La carrera fuera, el corazón en casa y el reto en un equipo asomado al abismo

Beñat San José parece un tipo normal. Un entrenador del siglo XXI que presta atención a la comunicación; la verbal, con un discurso fluido, y la no verbal, con un aspecto pulcro que podría hacerle pasar por un profesional de cualquier otro campo.
Pero San José (Donostia, 1979) es un entrenador atípico. Después de que las lesiones le apartaran del campo y pese a haberse convertido en un jugador destacado de fútbol-playa, optó por el banquillo. Hasta ahí todo normal, incluyendo sus primeros pasos en Zubieta, donde entrenó cuatro años. Incluso su marcha a Arabía Saudí en 2012 ha tenido precedentes cercanos en las experiencias exóticas de Roberto Olabe o Xabier Azkargorta entre otros muchos.
La cosa cambia a partir de ahí porque el técnico donostiarra hizo las maletas con 33 años y no las ha deshecho hasta los 45. Arabia Saudí, Chile, Bolivia, Emiratos, Bélgica, México... Seis países, nueve equipos y un sinfín de experiencias que le han hecho «crecer como persona y como profesional» y que le han enseñado a «adaptarme pronto a los nuevos entornos y jugadores».
Le resultará imprescindible si quiere solventar con éxito el reto mayúsculo que afronta en el Eibar, que comenzó la temporada con la ilusión de volver a pelear por el ascenso aun sabiéndose inferior al de los años anteriores pero que, con la primavera llamando a la puerta, se asoma al abismo. Por eso Joseba Etxeberria no se sentará ya en el banquillo de Ipurua, que ahora llevará el nombre de San José.
Posiblemente no eran las formas con las que había soñado el donostiarra. Pero sí el fondo. Porque, atípico también en eso, echa cuentas y, aunque de niño frecuentaba Atotxa con su abuelo, cree que en los últimos años ha visitado menos Anoeta que Ipurua. Allí se siente en casa. Por su familia eibarresa, porque en su día probó como jugador en las categorías inferiores y porque Iban Fagoaga, que le acompaña como segundo entrenador desde hace algo más de un año, le ha pegado parte del sentimiento que acumuló en sus casi dos décadas en el Eibar como jugador primero y técnico en la cantera después.
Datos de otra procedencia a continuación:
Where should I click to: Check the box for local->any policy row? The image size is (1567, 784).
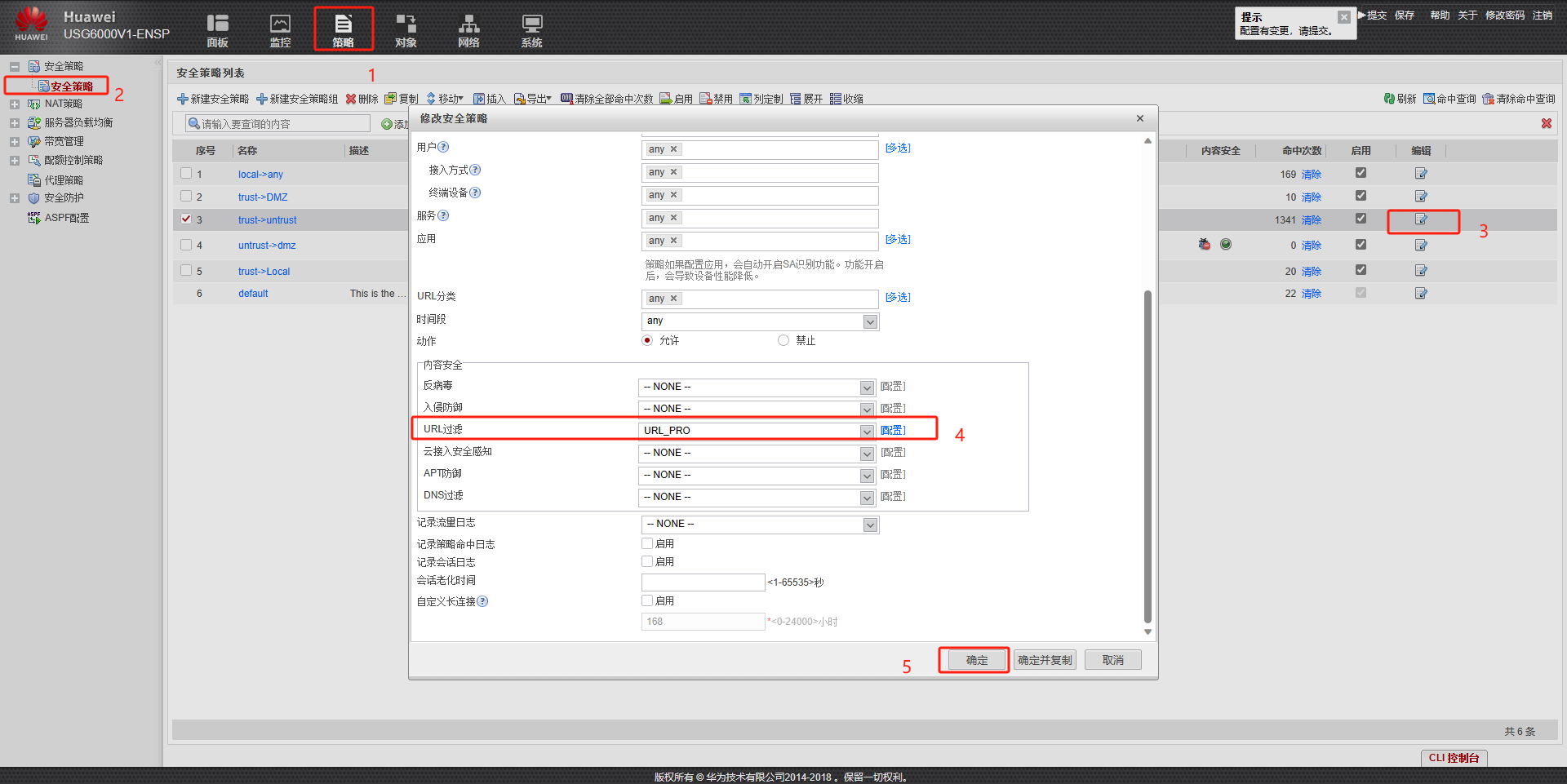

«Como guipuzcoano -aseguraba ayer en su presentación oficial- es un honor muy grande ser entrenador del Eibar», un club por el que «tengo una gran admiración por cómo ha progresado, cómo se ha hecho como club en el éxito, los grandes valores que ha tenido, la idea y la filosofía. Me siento muy identificado». Bonitas palabras, estas ya más usuales en un recién llegado.
FUSIÓN
También lo son las buenas intenciones, en el caso de los técnicos referidas al juego. Aunque San José tiene claro que en este reto no le sobra el tiempo y el margen de error es reducido, con lo que lo urgente va por delante de lo importante y el sábado, en su debut en el banquillo armero frente al Racing, solo se marca dos metas: «Que la afición se sienta muy orgullosa del equipo, de su entrega y actitud, y que ganemos».
Más adelante, quizá ya la temporada próxima -ha firmado hasta 2026 y será buena señal que complete su contrato-, confía en ver a «su» Eibar. Un equipo al que se le notará la atípica trayectoria de su entrenador porque, explica, su juego ha ganado «en verticalidad» conforme ha ido adquiriendo experiencia en el extranjero.
Devoto de Johan Cruyff, en una conversación reciente con Marc Crosas apuntaba a otros espejos más cercanos en los que mirarse: los técnicos guipuzcoanos que triunfan ahora mismo en grandes clubes y que con el fútbol «nuestro de trabajo, constancia, aguerrido, perseverancia, hacer que los grupos estén unidos y vayan a una» en los genes y la apertura «de mente» que llegó de la mano del genio holandés, se han convertido en «entrenadores de ese calibre, de alto nivel creativo y táctico pero muy firmes en su metodología, pensamiento y quehacer».